«L’opera si apre con la testa di Pompeo deposta ai piedi di Giulio Cesare che qualche anno dopo verrà ucciso davanti alla statua del suo amico e rivale. Subendo anche lui congiura e tradimento. Ma l’intricata vicenda di potere e seduzione che prende le mosse da questo esordio sanguinario non ci restituisce il ritratto di un eroe, di un condottiero che ha conquistato il mondo, bensì quello di un uomo stanco sul quale incombono i presentimenti di una fine, della morte».
Il regista Damiano Michieletto (che firmerà il cartellone del Caracalla Festival nell'estate del Giubileo 2025 e metterà in scena il musical West Side Story) presenta il suo «uomo solo, un po’ goffo, che non ne combina una di giusta»: il Giulio Cesare in Egitto, il capolavoro di Händel che ieri, 13 ottore, è stato accolto da lunghi applausi, all’Opera di Roma (repliche fino al 21 ottobre).
La leggendaria storia d’amore tra Cesare e Cleopatra come viene raccontata?
«Tra di loro non si consuma una storia d’amore, ma un dramma sul destino. Sono due persone infatuate, alla vigilia di una fine che entrambi intuiscono».
Però Cesare perde la testa per lei. O no?

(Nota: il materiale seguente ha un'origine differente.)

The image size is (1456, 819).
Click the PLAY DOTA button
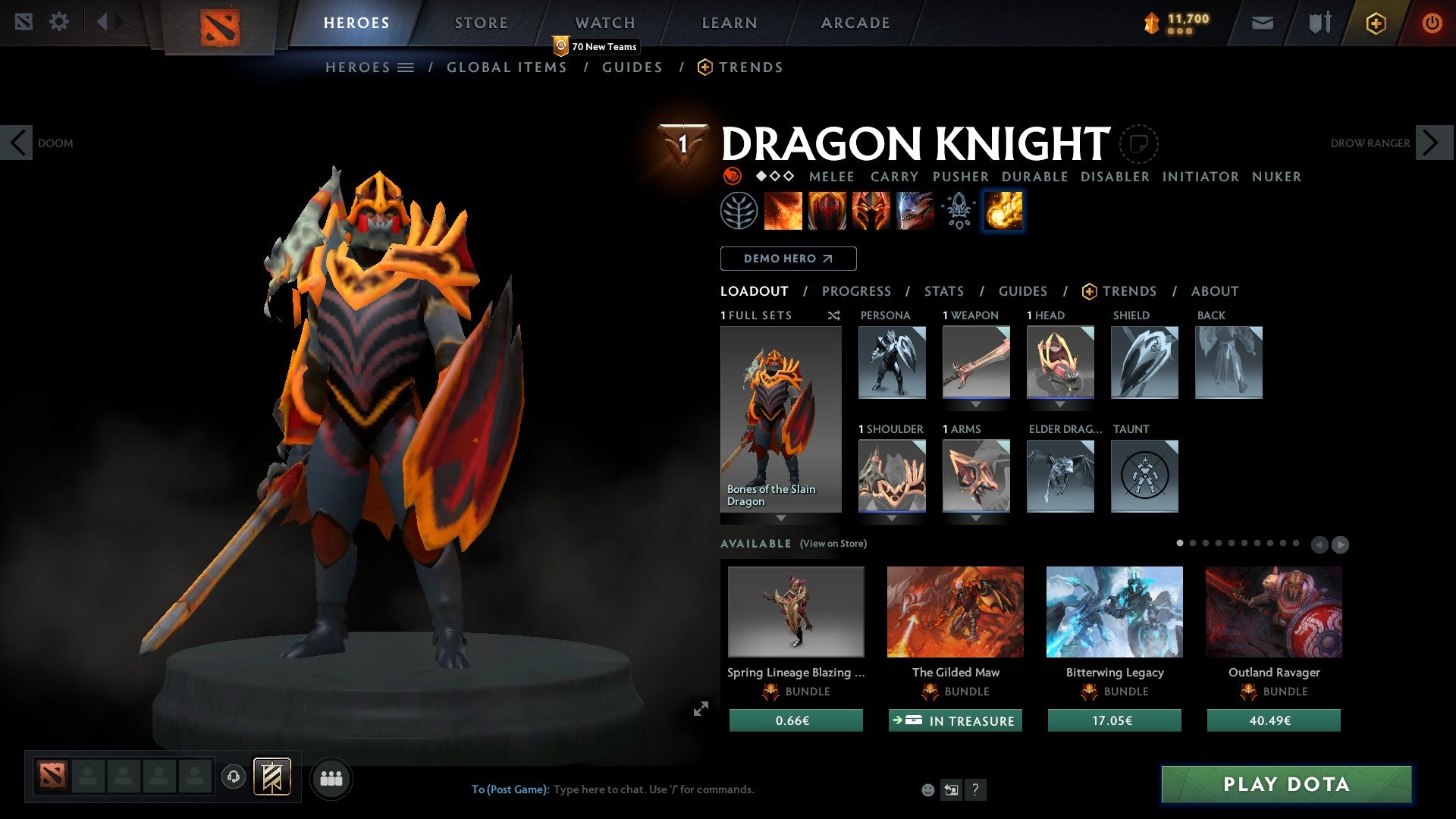click(x=1284, y=785)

«In verità Cesare s’innamora di una donna semplice, umile, una servetta. All’inizio non ha idea che si tratti di Cleopatra. Probabilmente non cerca un amore: come tanti personaggi politici oppressi dal potere, in un rapporto con una donna cercano leggerezza, frivolezza, evasione dalle responsabilità».
Eppure Cleopatra passa alla storia come la regina della seduzione...
«È una donna in crisi di identità. Vive profondamente il suo conflitto con il fratello Tolomeo. Entrambi cercano di portare Cesare dalla propria parte. Tolomeo con mosse politiche, Cleopatra con la sensualità. Ma nelle arie che canta confessa la sua fragilità. Cambia continuamente parrucca, vestiti, identità. Vuole regnare, ma sente che tutto è effimero».
A proposito di vestiti: in che epoca siamo?
«In un tempo contemporaneo, simbolico. La scena è una scatola bianca che poi si riempie di fili rossi, i fili del fato, quelli che tessono le Parche, leitmotiv dello spettacolo. Con il loro filo rosso, della vita e della morte, trasformano il palco in una ragnatela. E nella trappola dove finisce Cesare. La premonizione si manifesta con la comparsa dei congiurati. Solo loro avranno le toghe».
Un Giulio Cesare frivolo in amore, ma oppresso da premonizioni: su cosa verte la sua riflessione?
«Il centro del lavoro è una meditazione della morte. Giulio Cesare sembra uno spettatore. L’azione viene condotta dagli altri: Tolomeo uccide, Sesto cerca vendetta, Cleopatra seduce. Lui ha già fatto tutto, ha scritto il De bello Gallico, ha conquistato il mondo. Ora fa i conti con la consapevolezza di un imminente tramonto».
In questo allestimento nei panni di Giulio Cesare c’è un uomo, il controtenore Raffaele Pe. A Parigi era interpretato da una donna, a Lipsia da un uomo, mentre nei panni di Sesto c’era una cantante. La musica barocca ha qualcosa da suggerire al tema della fluidità di genere?
«Queste opere vennero composte per essere cantate da uomini castrati con la “voce degli angeli”. Oggi si fanno scelte legate all’interprete. Il tema dell’identificazione uomo-donna sulla scena non è mai esistito. Il palcoscenico ha sempre giocato sulla finzione. Il teatro shakespeariano era fatto tutto da uomini. La verità è che non cambia niente».